Originally published on June 13, 2013.
Updates as of August 1, 2013:
- Russia has granted asylum for one year to Snowden that allows him to live, travel, and work there
- Finally left the Moscow airport where he had been residing since June 23
- Has been offered permanent asylum by four other countries — Venezuela, Bolivia, Nicaragua and Ecuador though he has no plans to leave Russia
- Snowden has been issued an international arrest warrant on espionage charges from the U.S.
- U.S. asked Russia for Snowden’s extradition, they refused causing an even more strained relationship
What is the NSA and Snowden leak controversy?
Shortest answer: Edward Snowden leaked information regarding top-secret government surveillance programs.
In a video interview that took place in Hong Kong, Edward Snowden leaked National Security Agency (NSA) documents to The Guardian and The Washington Post regarding top-secret government surveillance programs at a Hong Kong hotel June 9, 2013. Snowden’s leak expanded an intense debate over the clash between national security and online privacy.
Snowden is currently said to be hiding in Moscow though alleged plans to fly to Ecuador on Monday, June 24th never come to fruition.
What exactly is the NSA?
Shortest answer: Intelligence agency that protects the U.S.’ information and looks for terrorist connections.
The National Security Agency (NSA) – a program that can be included in the “Big Brother is watching” phrase – is an intelligence agency in the U.S. government responsible for the collecting and analyzing foreign communication and foreign signals of intelligence in order to protect the U.S. government communications and information systems.
By law, NSA’s intelligence gathering is limited to foreign communications, although domestic incidents such as the NSA warrantless surveillance controversy have occurred.
Who is Edward Snowden?
Shortest answer: A government contractor that worked at an NSA center.
Edward Snowden, 30, was a three-month employee of a government consulting firm Booz Allen Hamilton.
At Booz Allen (he has since been terminated), he worked as a systems administrator at an NSA Threat Operations Center in Hawaii, one of several facilities detect threats against government computer systems.
In other words, he was a low-level intelligence government contractor.
What information did Edward Snowden leak?
Shortest answer: How much personal information the government has access to.

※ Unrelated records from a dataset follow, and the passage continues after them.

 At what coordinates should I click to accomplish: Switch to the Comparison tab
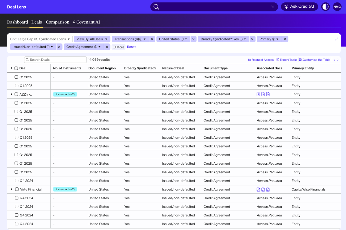pos(57,22)
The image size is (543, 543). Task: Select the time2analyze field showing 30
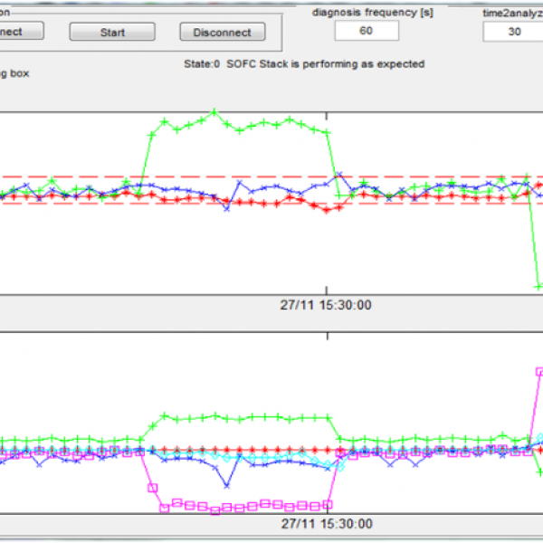(x=513, y=31)
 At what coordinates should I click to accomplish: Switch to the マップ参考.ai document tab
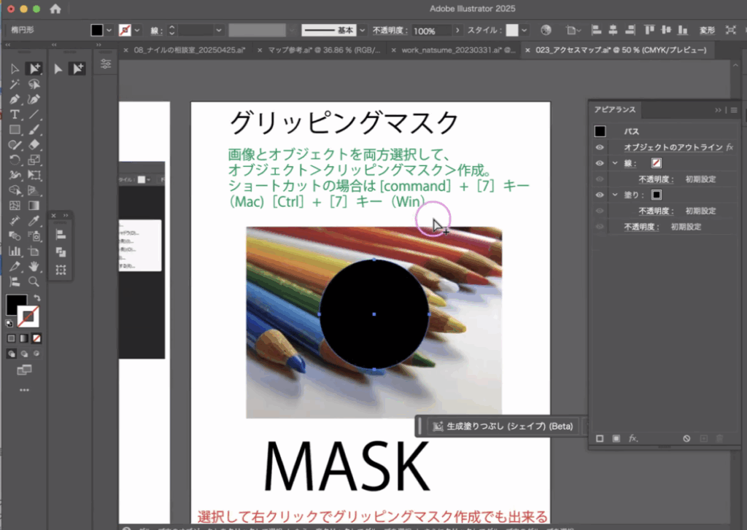pos(319,50)
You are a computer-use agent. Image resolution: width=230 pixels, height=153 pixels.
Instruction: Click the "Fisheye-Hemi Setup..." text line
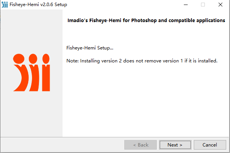coord(90,48)
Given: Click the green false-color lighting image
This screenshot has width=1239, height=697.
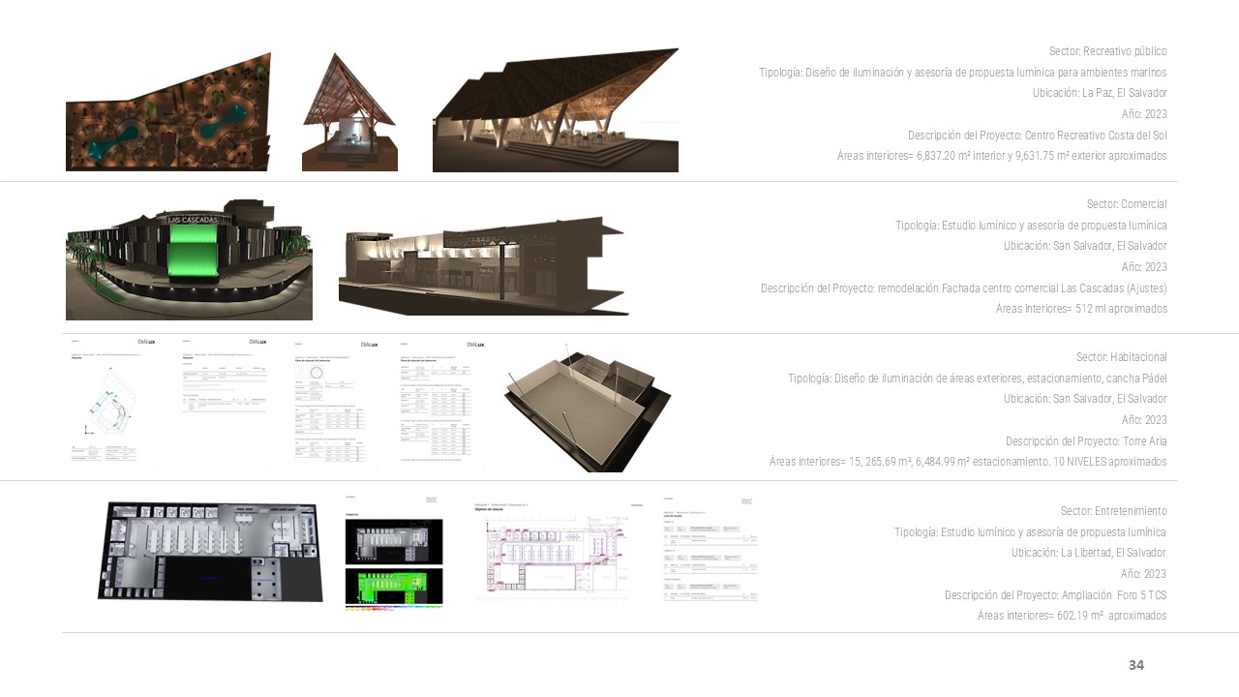Looking at the screenshot, I should [393, 588].
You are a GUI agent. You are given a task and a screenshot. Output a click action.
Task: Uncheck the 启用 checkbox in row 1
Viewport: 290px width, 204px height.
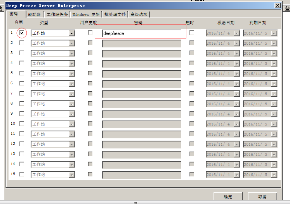pos(22,33)
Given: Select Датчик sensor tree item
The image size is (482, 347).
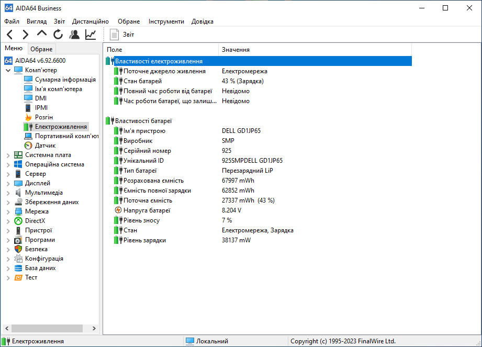Looking at the screenshot, I should point(45,145).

A lot.
Snowden leaked information about two different NSA operations called PRISM:
- Collection of data from U.S. phone call records to search for possible links to terrorists abroad
- Surveillance of online communications to and from foreign targets to detect suspicious behavior
Snowden got his hands on a set of briefings and reports detailing how the NSA’s PRISM program retrieves information from prominent tech companies (Apple, Google, Microsoft, Facebook, etc.) without court orders or subpoenas.
Unsure of whether this is a case of media exaggeration or actual truth, the leak is said to be “one of the most sensational leaks of classified material in U.S. history” [USA Today].
What is the PRISM program and how can they access our information like that?
Shortest answer: Monitors private Web data if they feel it’s a threatening foreign exchange.
PRISM is used to monitor private Web data, but it cannot be used to intentionally target any U.S. citizen. However, analysts need to only be at least 51% confident the exchange they’re monitoring is foreign to access the information.
PRISM is a computer program used to collect and analyze data legally requested by the NSA and divulged by nine Internet companies (e.g., they asked for easy access to users’ information, the big tech guys said sure).
The government can still access other companies’ servers that didn’t agree to this access if they have a legitimate request, but the tech companies are under no legal obligation to make that process easier.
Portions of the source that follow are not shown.